Unlike most others, the foliage of Coleus Carefree is not heart-shaped but resembles oak leaves, with big, lobed foliage in dazzling rich shades of jade, gold, red, and many pastels.
The bushy plants reach just a foot high and wide, and thanks to their self-branching habit, never need pinching to encourage side shoots, Very uniform in shape within the series, each plant is a little different both in colouration and in leaf shape, so that a large garden planting is particularly attention-getting.
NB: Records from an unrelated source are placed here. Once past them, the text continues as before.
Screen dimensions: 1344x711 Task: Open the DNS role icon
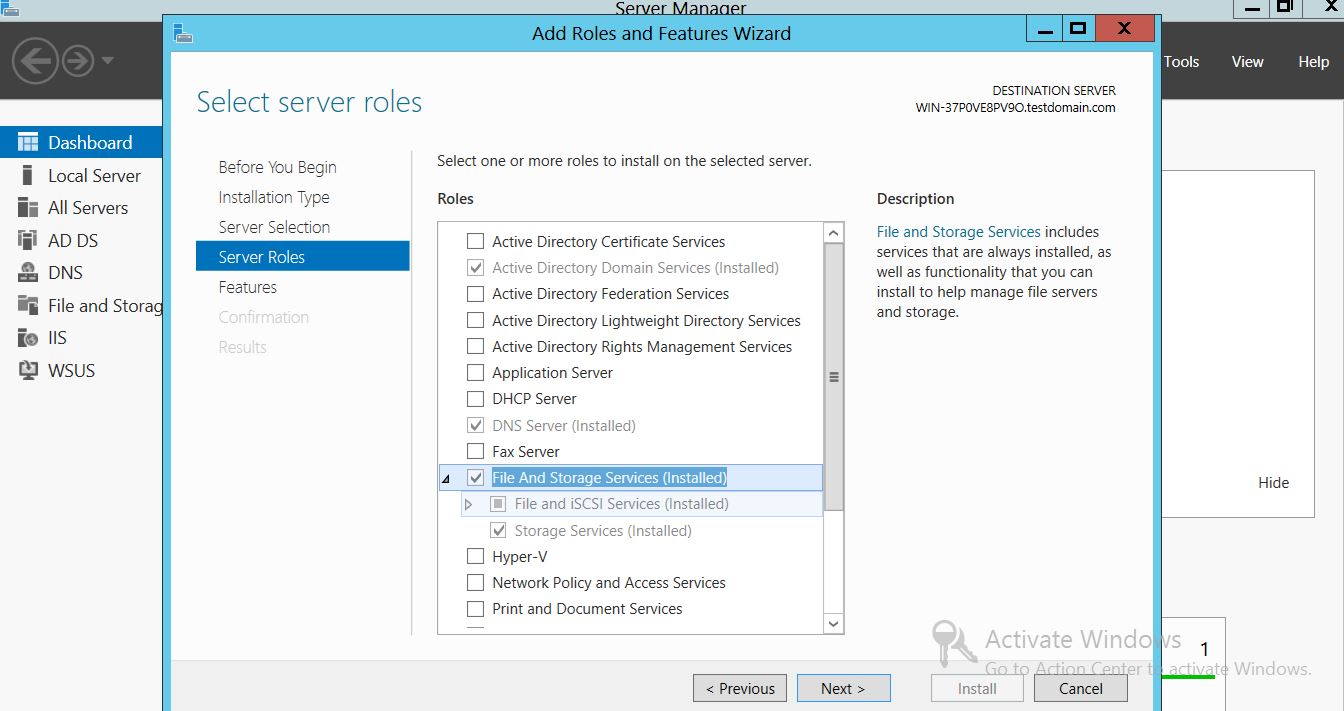(28, 273)
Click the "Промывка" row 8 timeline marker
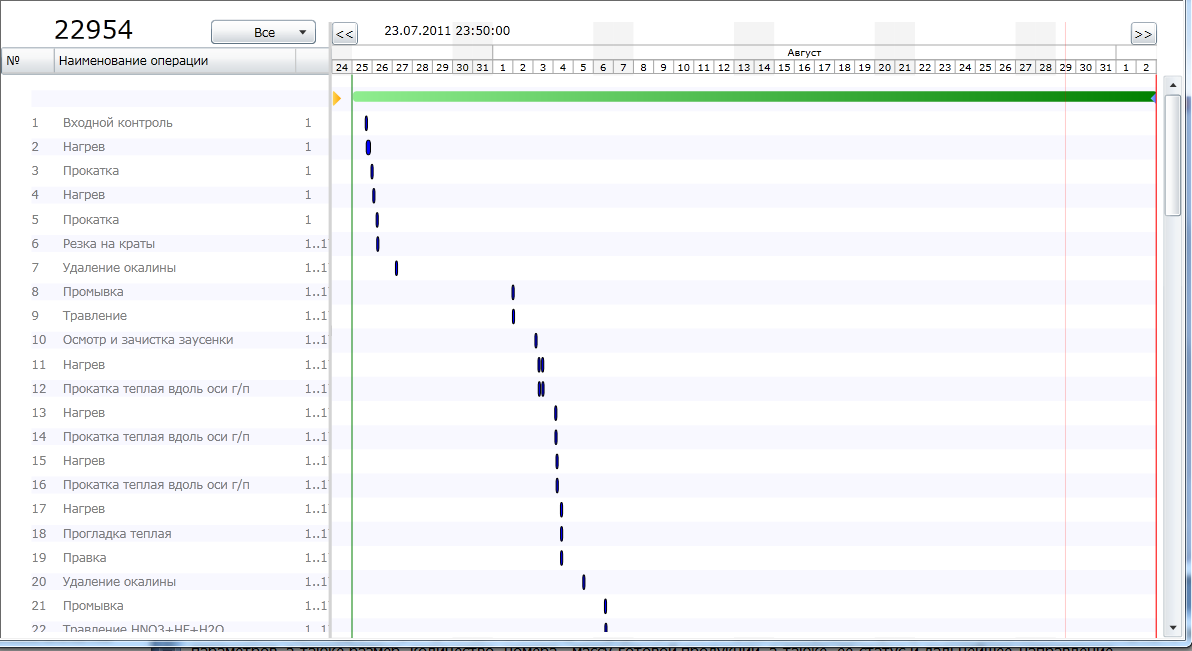The width and height of the screenshot is (1192, 651). click(x=513, y=292)
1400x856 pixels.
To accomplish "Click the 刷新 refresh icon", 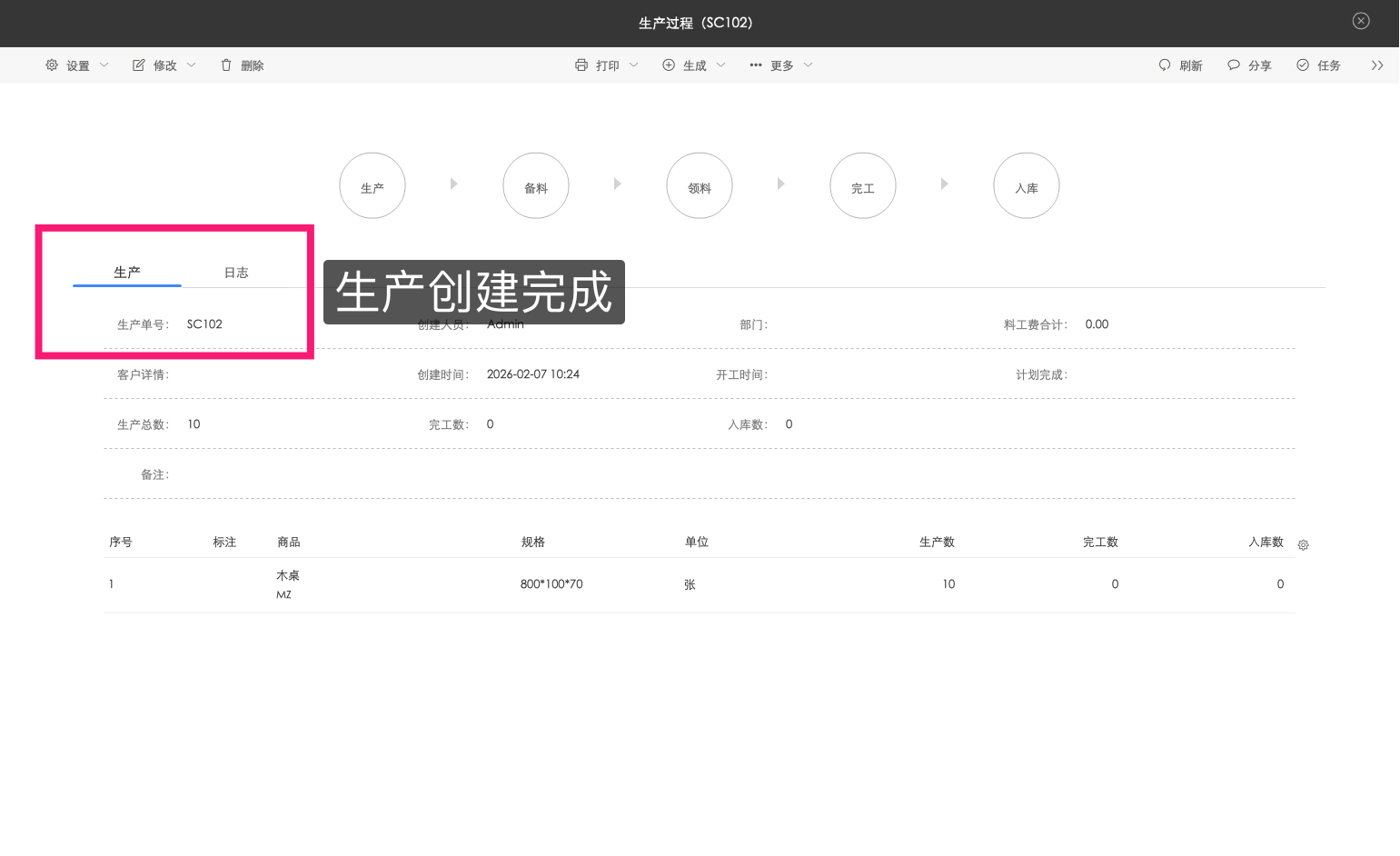I will point(1165,65).
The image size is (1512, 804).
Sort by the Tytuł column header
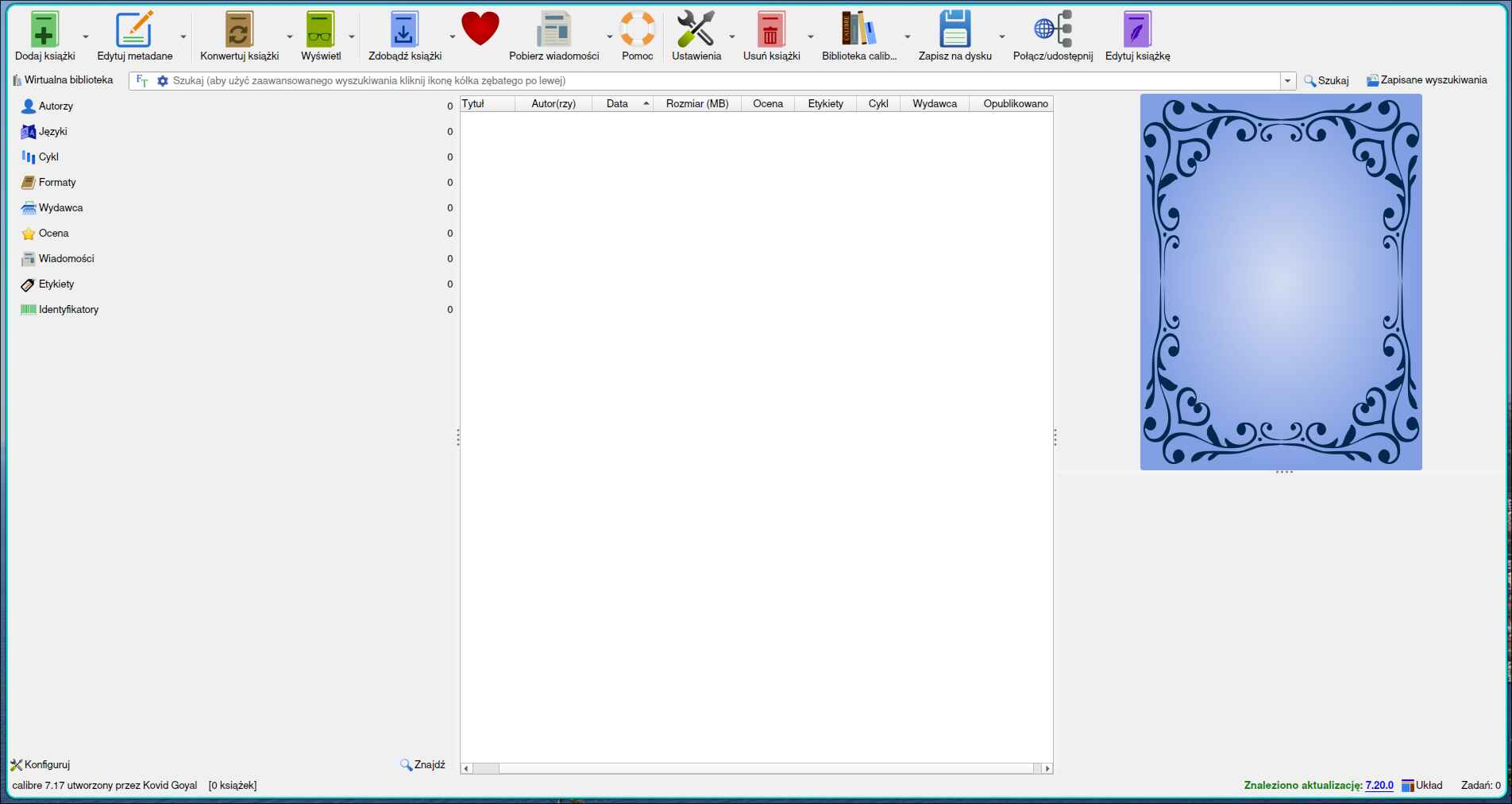[487, 104]
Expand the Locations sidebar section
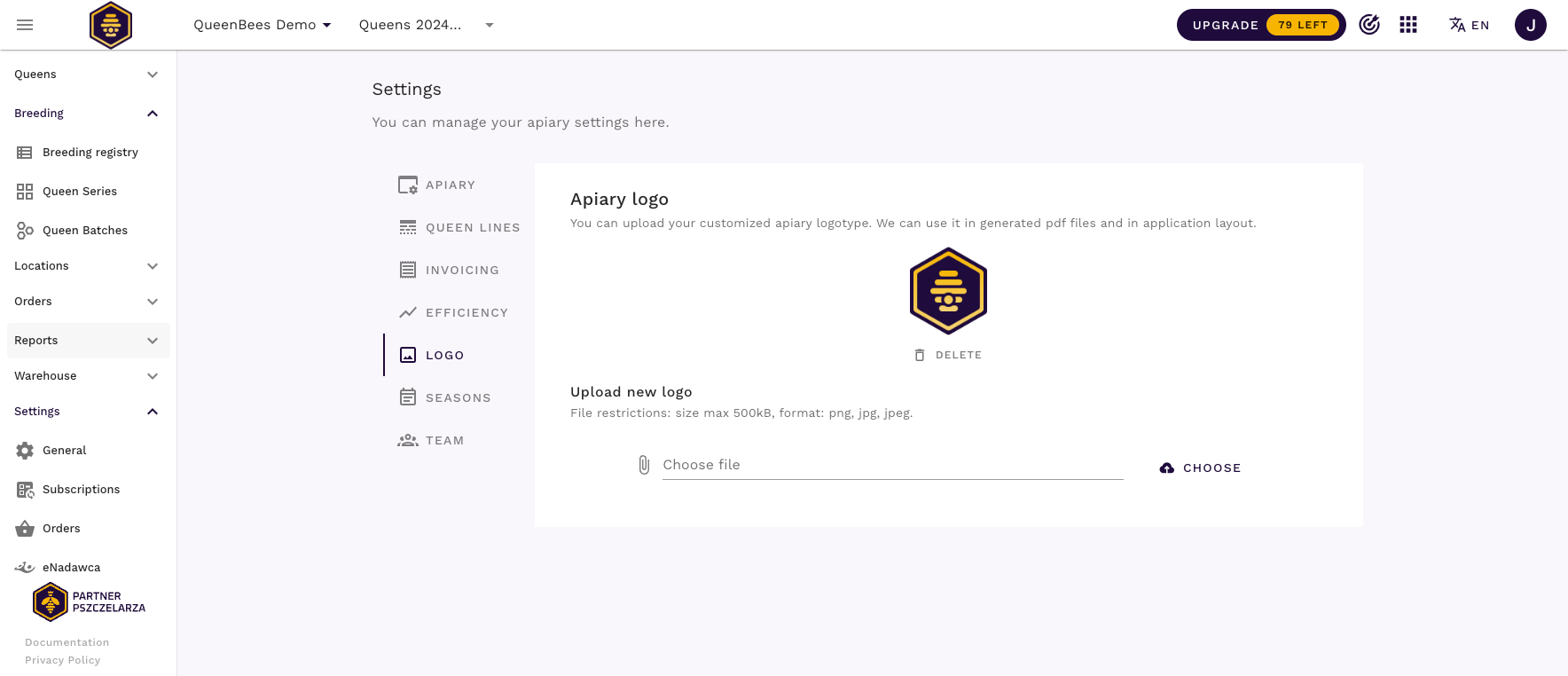Image resolution: width=1568 pixels, height=676 pixels. 87,266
This pleasingly unique Coleus, Carefree can be used just about anywhere to provide an anchor of exotic colour and/or texture in beds and containers. They shine as either the stars or the supporting players in the garden and no houseplant is as dramatic or as easy to grow and care for.
Coleus eventually produces woody stems and can be trained as standards. To do this, pinch out side-shoots and support the stem with a 3ft cane. When the plant reaches the desired height, pinch out the top shoot and keep removing lead shoots.
Sow all year round or in Late Spring for outdoor plants
Sow all year round for pot plant . For the garden, sow 10 to 12 weeks before the last expected frost , they will then be well developed when it is time to plant them outdoors.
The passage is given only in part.